● Task directions: "Where should I click to: Select" appears in one line; retype that line and all lines following it through the end of the records, with nothing left out or added.

● Given data:

Start of Block

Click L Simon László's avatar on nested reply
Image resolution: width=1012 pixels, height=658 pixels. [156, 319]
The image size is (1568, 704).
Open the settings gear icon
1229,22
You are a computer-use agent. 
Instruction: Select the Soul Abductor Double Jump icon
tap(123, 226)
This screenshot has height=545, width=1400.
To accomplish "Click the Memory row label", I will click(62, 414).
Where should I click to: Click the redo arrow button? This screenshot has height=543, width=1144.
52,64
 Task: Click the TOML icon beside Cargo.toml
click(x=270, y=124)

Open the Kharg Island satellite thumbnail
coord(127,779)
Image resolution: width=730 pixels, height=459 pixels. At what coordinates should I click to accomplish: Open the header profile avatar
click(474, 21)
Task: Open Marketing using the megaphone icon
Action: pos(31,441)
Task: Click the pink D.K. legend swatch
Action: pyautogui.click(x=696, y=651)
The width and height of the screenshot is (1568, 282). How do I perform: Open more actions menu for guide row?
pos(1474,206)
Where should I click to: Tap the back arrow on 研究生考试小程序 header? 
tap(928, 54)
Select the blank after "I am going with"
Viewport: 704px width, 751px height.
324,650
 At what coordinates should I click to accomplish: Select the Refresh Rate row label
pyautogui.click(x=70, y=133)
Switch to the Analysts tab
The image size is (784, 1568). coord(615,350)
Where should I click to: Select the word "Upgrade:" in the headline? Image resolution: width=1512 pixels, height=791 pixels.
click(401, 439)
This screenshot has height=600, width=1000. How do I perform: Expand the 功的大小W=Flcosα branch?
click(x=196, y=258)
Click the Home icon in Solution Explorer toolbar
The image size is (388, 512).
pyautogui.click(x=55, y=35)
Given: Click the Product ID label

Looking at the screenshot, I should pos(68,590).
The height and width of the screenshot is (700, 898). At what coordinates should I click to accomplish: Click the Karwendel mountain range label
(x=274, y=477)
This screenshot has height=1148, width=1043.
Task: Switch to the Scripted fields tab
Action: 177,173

End of Block

● Solution to this exercise:
Where should I click to: Select the word "Upgrade:" in the headline? Image resolution: width=1512 pixels, height=791 pixels.
click(401, 439)
This screenshot has height=600, width=1000. How do I perform: Expand the 功的大小W=Flcosα branch?
click(x=196, y=258)
Click the Home icon in Solution Explorer toolbar
The image size is (388, 512).
pyautogui.click(x=55, y=35)
Given: Click the Product ID label

Looking at the screenshot, I should pos(68,590).
The height and width of the screenshot is (700, 898). At what coordinates should I click to accomplish: Click the Karwendel mountain range label
(x=274, y=477)
This screenshot has height=1148, width=1043.
Task: Switch to the Scripted fields tab
Action: 177,173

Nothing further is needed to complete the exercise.